__What to produce__: Line by line, set down all the data below exactly, omitting any picture.

[Stored data entries]
━━━━━━━━━━━━━━━━━━━━
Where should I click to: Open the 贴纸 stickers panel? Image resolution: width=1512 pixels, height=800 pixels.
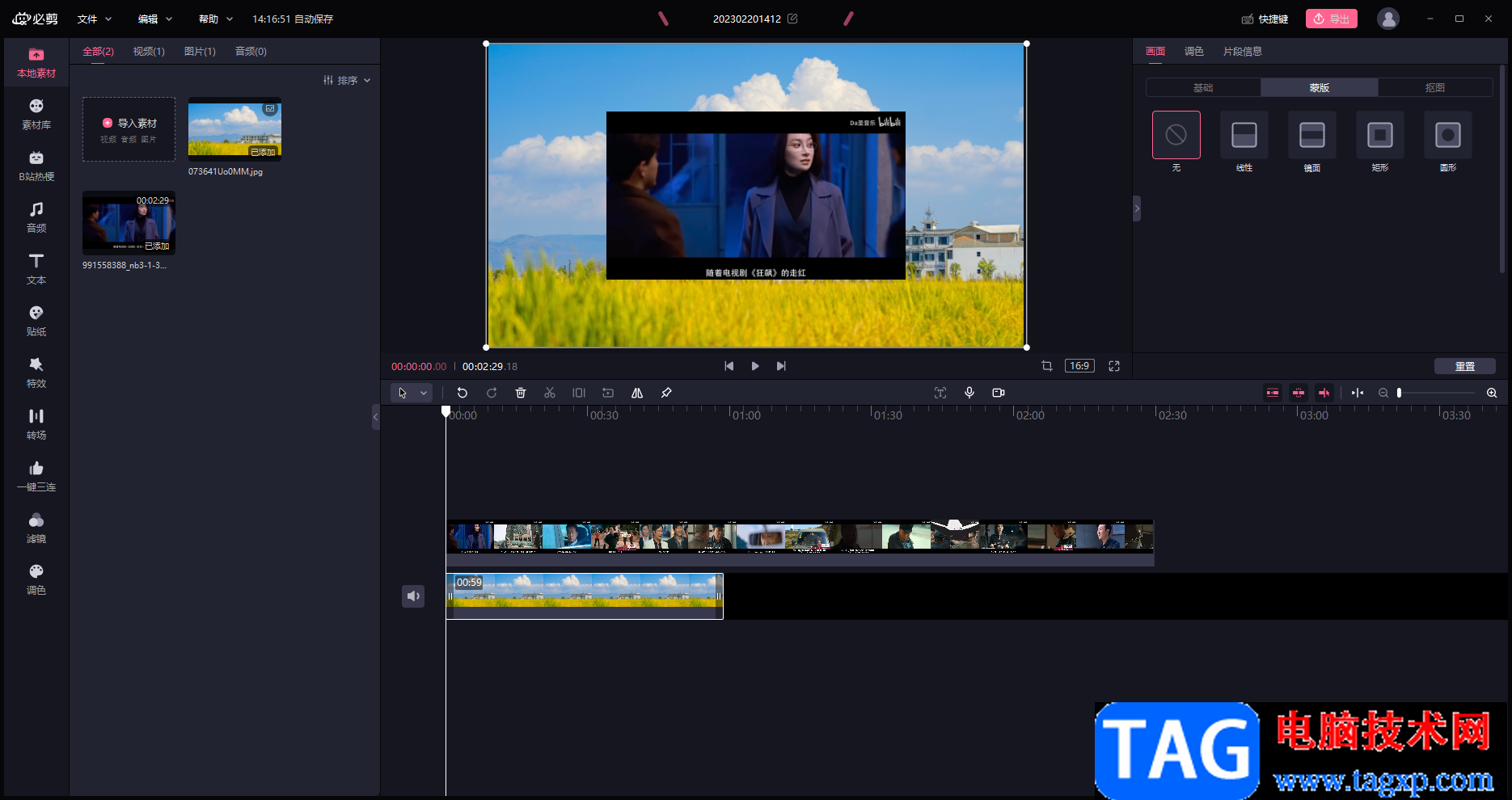tap(36, 321)
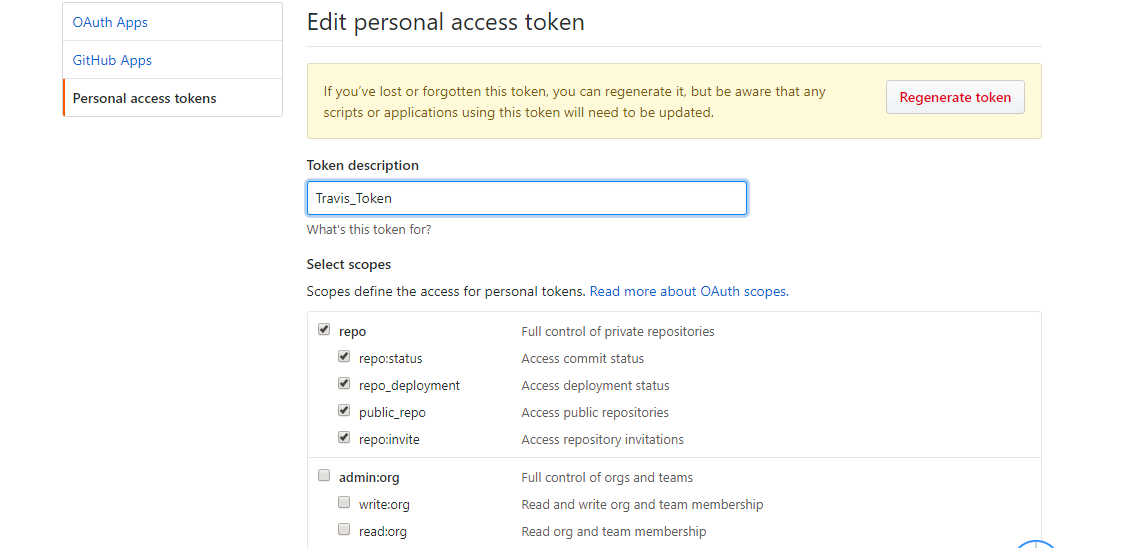
Task: Click the repo:invite label text
Action: pyautogui.click(x=390, y=439)
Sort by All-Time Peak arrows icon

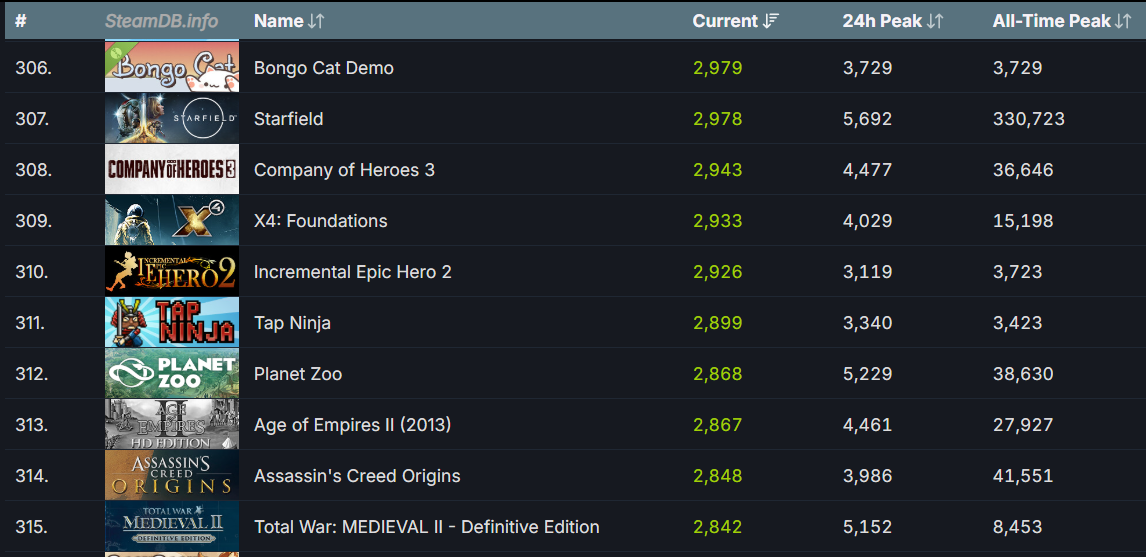[x=1123, y=21]
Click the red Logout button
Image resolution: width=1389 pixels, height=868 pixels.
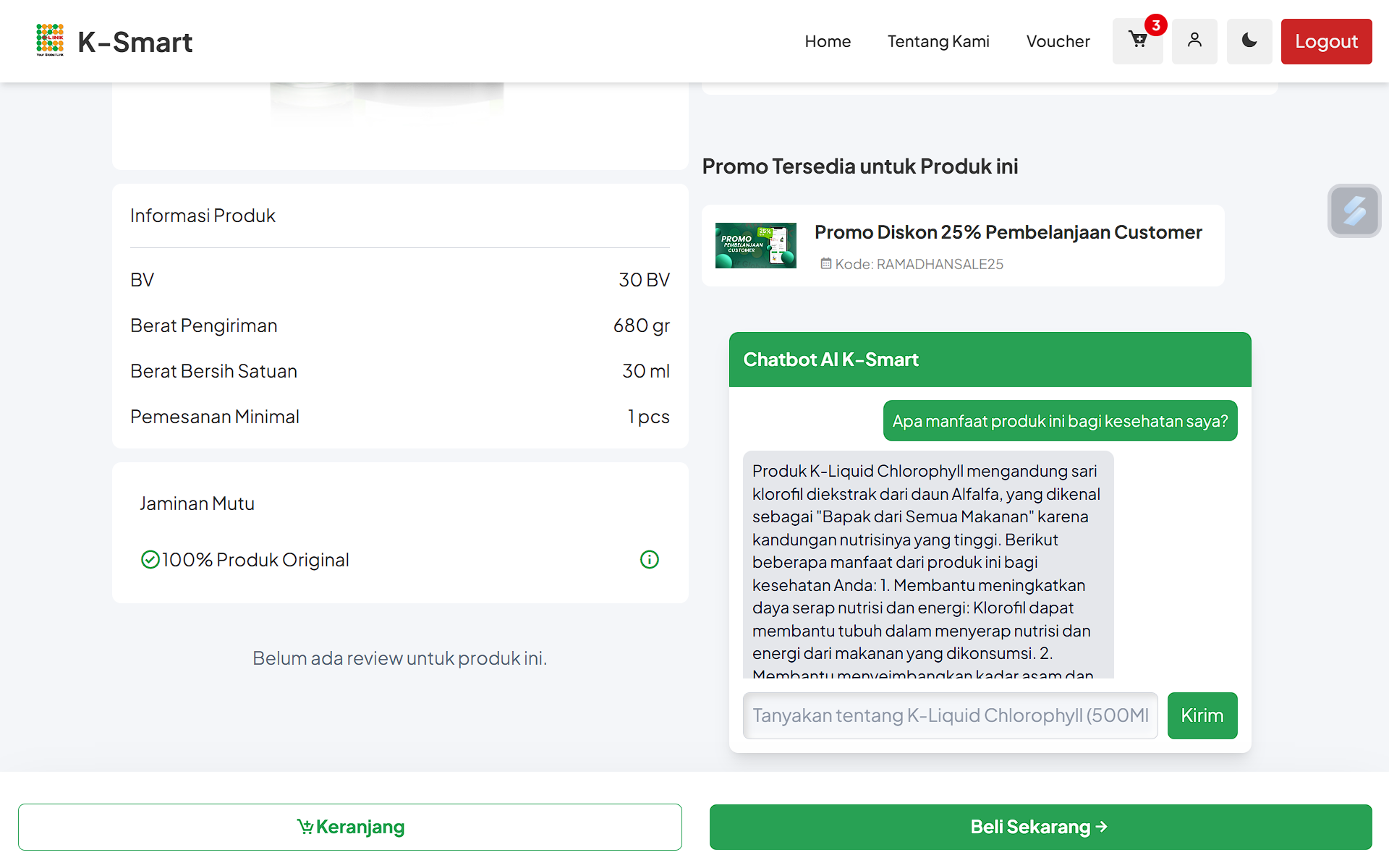click(x=1326, y=41)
━━━━━━━━━━━━━━━━━━━━
__Answer space__:
Where should I click to: Open the 贴纸 stickers panel? Image resolution: width=1512 pixels, height=800 pixels.
tap(36, 321)
Task: Click the repo:invite label text
Action: pyautogui.click(x=390, y=439)
Sort by All-Time Peak arrows icon

[x=1123, y=21]
Click the red Logout button
Image resolution: width=1389 pixels, height=868 pixels.
click(x=1326, y=41)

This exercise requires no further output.